Don’t get me wrong: I am not suggesting that we go through life without beliefs. What I am suggesting is that we examine those beliefs so that we can consciously decide whether they are serving us or we are serving them.

As I said in my ebook, beliefs can be the seatbelt that keeps us from going through the windshield when life slams into us. They can be guideposts that help us choose what road to take. If we hold on to them too tightly, they can become a platform that we feel we must defend and even evangelize. If they are mistaken, they can send us down the wrong path. They can become unnecessary obstacles.

Here is an example from my own life: I believed that my gravelly, strangled-sounding voice prevented me from having an effective career presenting workshops and webinars, coaching, and facilitating meetings. Why?

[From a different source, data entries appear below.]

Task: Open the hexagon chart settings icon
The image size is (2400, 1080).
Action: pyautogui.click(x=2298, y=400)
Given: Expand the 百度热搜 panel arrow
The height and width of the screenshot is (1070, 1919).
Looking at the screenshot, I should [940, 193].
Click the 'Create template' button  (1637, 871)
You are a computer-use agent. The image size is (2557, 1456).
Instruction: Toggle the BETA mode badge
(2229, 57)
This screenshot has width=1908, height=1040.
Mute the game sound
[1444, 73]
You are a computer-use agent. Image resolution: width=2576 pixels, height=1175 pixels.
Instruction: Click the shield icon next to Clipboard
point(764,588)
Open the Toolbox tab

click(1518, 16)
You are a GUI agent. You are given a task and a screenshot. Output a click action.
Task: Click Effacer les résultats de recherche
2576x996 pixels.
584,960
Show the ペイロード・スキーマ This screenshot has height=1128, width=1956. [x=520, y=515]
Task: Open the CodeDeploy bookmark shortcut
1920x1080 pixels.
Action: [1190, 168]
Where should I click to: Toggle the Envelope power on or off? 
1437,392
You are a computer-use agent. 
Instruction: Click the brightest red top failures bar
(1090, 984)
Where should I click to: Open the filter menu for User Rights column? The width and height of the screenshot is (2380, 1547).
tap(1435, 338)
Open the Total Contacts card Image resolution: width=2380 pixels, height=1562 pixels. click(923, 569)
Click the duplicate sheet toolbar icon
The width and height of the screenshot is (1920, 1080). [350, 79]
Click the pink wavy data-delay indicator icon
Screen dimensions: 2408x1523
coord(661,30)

Because I believed people wouldn’t want to listen to me, and that they would not respect me because of how I sounded. Why? Because I hated listening to myself. Did I have any sound and current data about this? No. In fact, people were giving me unsolicited praise about my skills. I also created a double bind for myself: Because I had not done enough research and my voice had not been successfully diagnosed, I believed that there was no treatment for my voice. More specifically, the only treatment I knew of was unappealing. So therefore I had “real” obstacles to doing work I wanted to do. Once I did get more information, however, I found there were possibilities for improving my voice. So my beliefs on both counts were mistaken and created unnecessary obstacles.

If you had asked me if I believed these things, I probably would have said No – at least initially. Reflexively. It wasn’t until I examined the situation and the difference between my words and my actions that my beliefs became clearer. Often our words and our beliefs are consistent, but they may still be unfounded.

I am not going to ask you what you believe, at least not right now. But I will ask you this: How do you know what you believe? Are your actions consistent with what you say you believe? Have you ever let go of a belief? Are you willing to wonder?